Patellofemoral Pain Syndrome (PFPS), a common cause of anterior knee pain, is successfully treated in over 2/3 of patients through rehabilitation protocols designed to reduce pain and return function to the individual. Applying preventive medicine strategies, the majority of cases of PFPS may be avoided if a pre-diagnosis can be made by clinician or certified athletic trainer testing the current researched potential risk factors during a Preparticipation Screening Evaluation (PPSE). We provide a detailed and comprehensive review of the soft tissue, arterial system, and innervation to the patellofemoral joint in order to supply the clinician with the knowledge required to assess the anatomy and make recommendations to patients identified as potentially at risk.
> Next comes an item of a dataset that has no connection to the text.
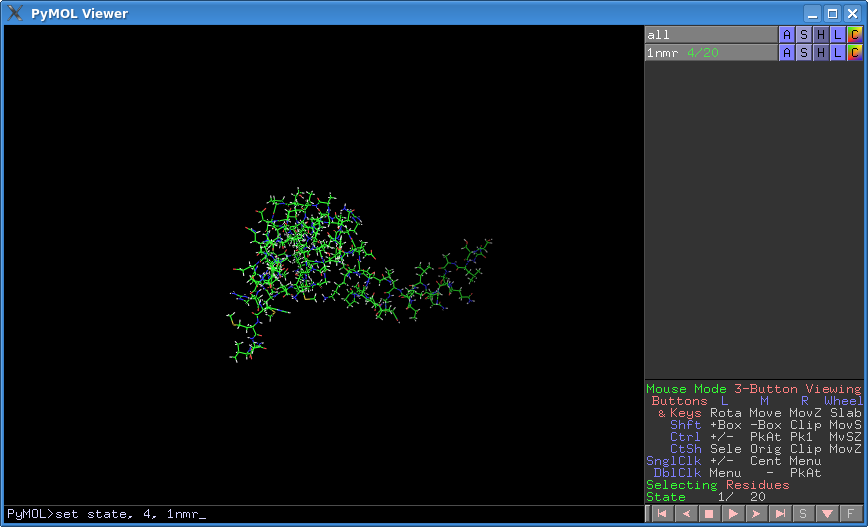Open Action menu for all objects
The width and height of the screenshot is (868, 527).
[787, 35]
The purpose of this article is to review knee anatomy and the literature regarding potential risk factors associated with patellofemoral pain syndrome and prehabilitation strategies. A comprehensive review of knee anatomy will present the relationships of arterial collateralization, innervations, and soft tissue alignment to the possible multifactoral mechanism involved in PFPS, while attempting to advocate future use of different treatments aimed at non-soft tissue causes of PFPS.

Methods

A systematic database search of English language PubMed, SportDiscus, Ovid MEDLINE, Web of Science, LexisNexis, and EBM reviews, plus hand searching the reference lists of these retrieved articles was performed to determine possible risk factors for patellofemoral pain syndrome.

Results

Positive potential risk factors identified included: weakness in functional testing; gastrocnemius, hamstring, quadriceps or iliotibial band tightness; generalized ligamentous laxity; deficient hamstring or quadriceps strength; hip musculature weakness; an excessive quadriceps (Q) angle; patellar compression or tilting; and an abnormal VMO/VL reflex timing. An evidence-based medicine model was utilized to report evaluation criteria to determine the at-risk individuals, then a defined prehabilitation program was proposed that begins with a dynamic warm-up followed by stretches, power and multi-joint exercises, and culminates with isolation exercises. The prehabilitation program is performed at lower intensity level ranges and can be conducted 3 days per week in conjunction with general strength training. Based on an objective one repetition maximum (1RM) test which determines the amount an individual can lift in good form through a full range of motion, prehabilitation exercises are performed at 50–60% intensity.

Conclusion

To reduce the likelihood of developing PFPS, any individual, especially those with positive potential risk factors, can perform the proposed prehabilitation program.